Суждения на эту тему многочисленны, но стереотипны: «одностороннее развитие личного ума» (А. С. Хомяков)[223], «этот самодвижущийся нож разума, этот отвлеченный силлогизм, не признающий ничего, кроме себя и личного опыта, этот самовластвующий рассудок» (И. В. Киреевский)[224], «преимущественное стремление к личной и самобытной разумности в мыслях, в жизни, в обществе и во всех пружинах и формах человеческого бытия» (И. В. Киреевский)[225], «у западных народов преобладает начало личности, индивидуальности» (архим. Феофан Авсенев)[226], трансцендентальный субъект как «аномалия отвлеченной мужественности» (В. Ф. Эрн)[227]. В хор осуждения «субъективизма» включались порой и авторы, в общем не склонные к историософским спекуляциям славянофилов, например Вл. Соловьев (субъект — «самозванец без философского паспорта»)[228] или Г. Шпет.
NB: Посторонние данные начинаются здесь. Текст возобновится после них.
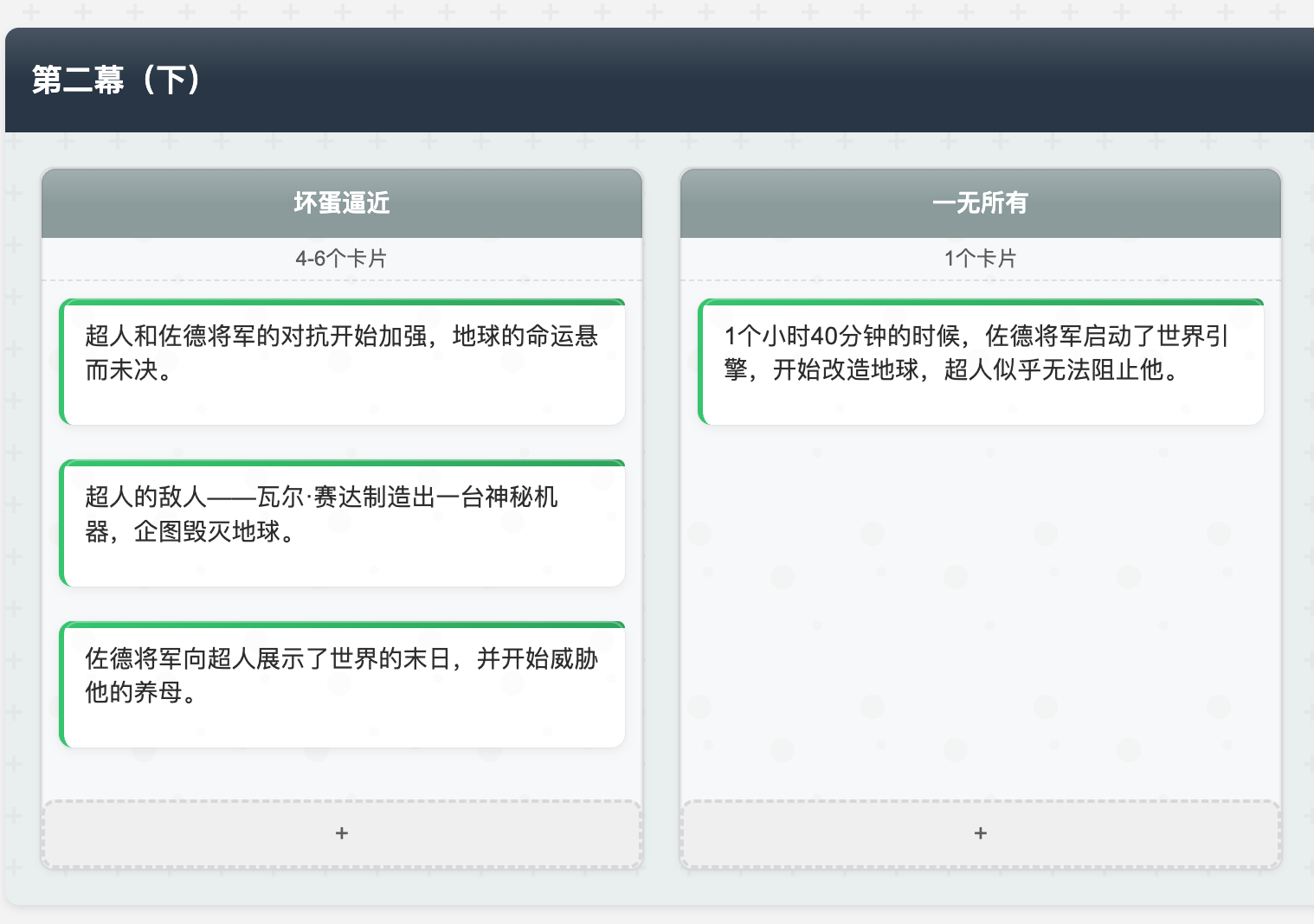Select the 坏蛋逼近 column header
Screen dimensions: 1314x924
341,203
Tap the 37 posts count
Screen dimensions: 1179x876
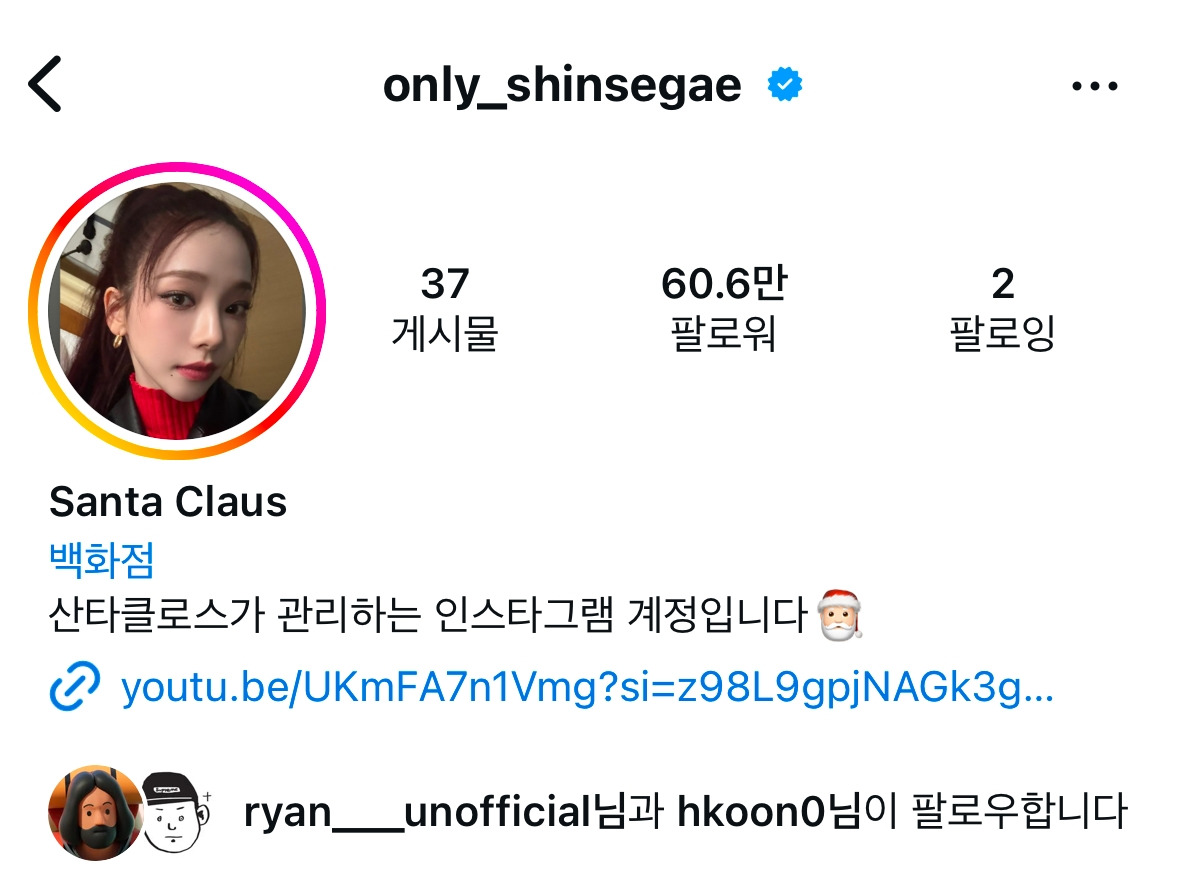point(445,283)
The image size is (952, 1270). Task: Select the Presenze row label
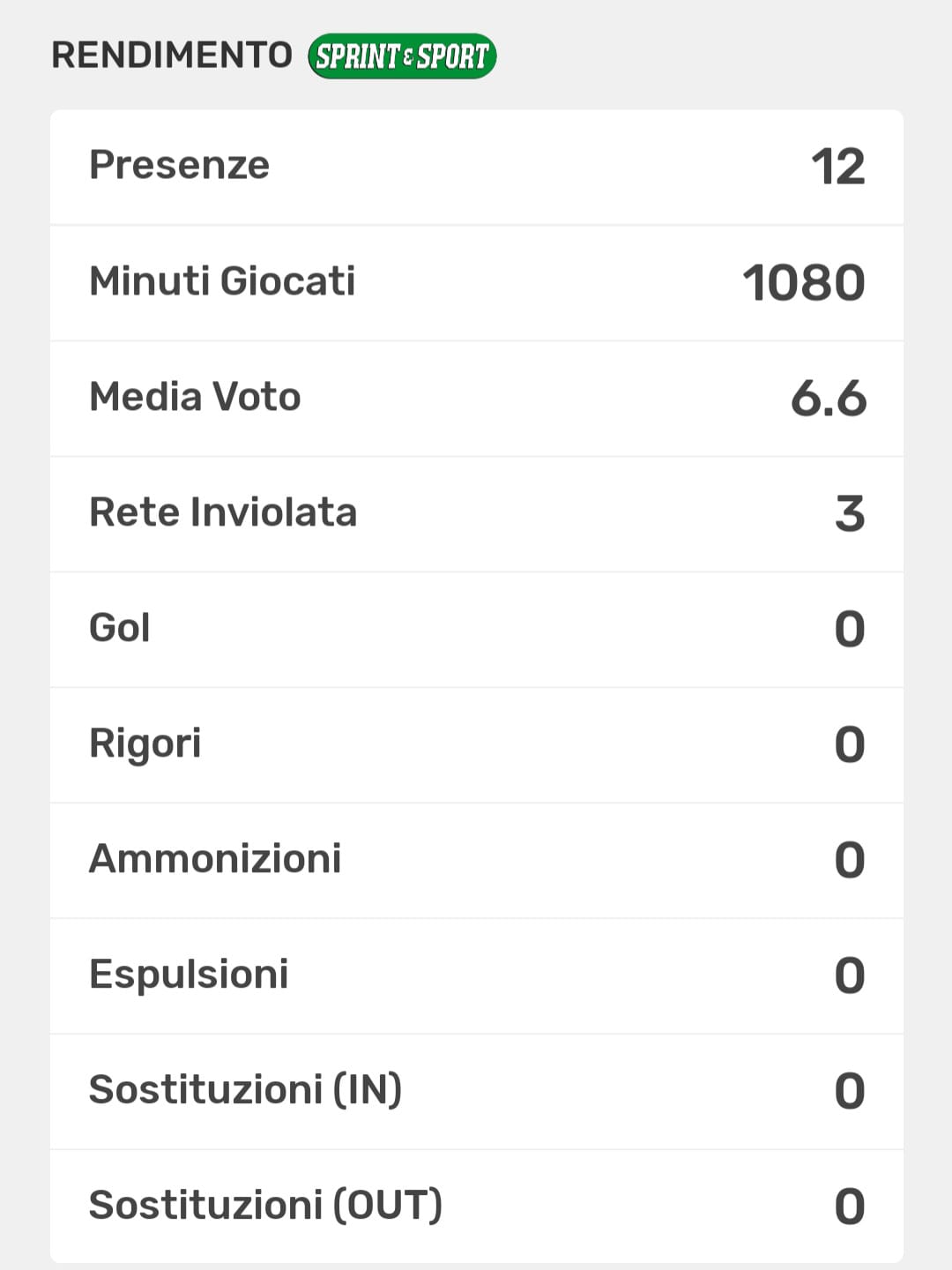[179, 165]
Для истории рассматриваемых понятий характерно, что даже и представители того течения русской мысли, которое выдвигало идею субъекта и личности как основную и центральную, мыслят ее в том же семантическом поле, что и их оппоненты. Субъект и у них оказывается синонимом вещественной реальности, а именно — частного, конкретного индивидуума, ради которого Белинский был готов броситься вниз головой с лестницы прогресса, чтобы не отдавать субъекта под власть гегелевского всеобщего. «Судьба субъекта, индивидуума, личности важнее судеб всего мира!» — провозглашал он в знаменитом письме к В. П. Боткину (1 марта 1841 года). «Субъект у него [Гегеля] не сам себе цель, но средство для мгновенного выражения общего, а это общее является у него в отношении к субъекту Молохом, ибо, пощеголяв в нем (субъекте), бросает его, как старые штаны».
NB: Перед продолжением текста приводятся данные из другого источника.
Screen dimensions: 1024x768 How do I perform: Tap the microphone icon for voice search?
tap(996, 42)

Так что и среди западников хотя семантика термина «субъект» и лишена негативных аспектов, но тем не менее он используется для обозначения класса существ с определенными реальными свойствами (конкретный человек, внутренний мир, индивидуальное сознание и проч.). Не случайно, что столь тонкий наблюдатель языка, как В. А. Жуковский, в своих размышлениях о русском «философическом языке» (в конце 1840-х годов) предлагает вообще избавиться от термина «субъект», заменив его словом «лицо» в смысле конкретной индивидуальности, а «субъективное» вернуть к старому значению «подлежательное»[229].
Таким образом, уже при формировании семантики субъекта в русской истории понятий происходит подмена основной кантовской проблемы субъекта — возможности обоснования истинного познания — вопросом о свойствах реального познающего существа.
Весь смысл кантовской «революции в образе мышления» находит выражение в той семантической трансформации, в результате которой происходит переход от понятия субъекта как «подлежащего» в предметном смысле к понятию субъекта как принципа единства и самореферентности сознания, организующего достоверное познание. Субъект — это совокупность условий, обеспечивающих возможность категориального синтеза суждений. И этот смысл совершенно утрачивается, если снова понимать субъект и объект по типу двух предметностей (вроде внутреннего и внешнего мира), а кантовский «коперниканский переворот» характеризовать как простое переворачивание отношения предмета и познания, то есть как зависимость реальности от представлений познающего индивида[230]. В кантовском обосновании познания речь идет как раз не о реальных сущностях, а об условиях возможности того, как достоверным образом опознается реальность в опыте. И вследствие радикального изменения взгляда на познание такие условия возможности, к каковым принадлежит и единство познающего субъекта, уже не могут быть рассмотрены как часть этой самой реальности, будь то вещественной или, психической, или даже как некая самостоятельная реальность, наряду с миром эмпирических предметов.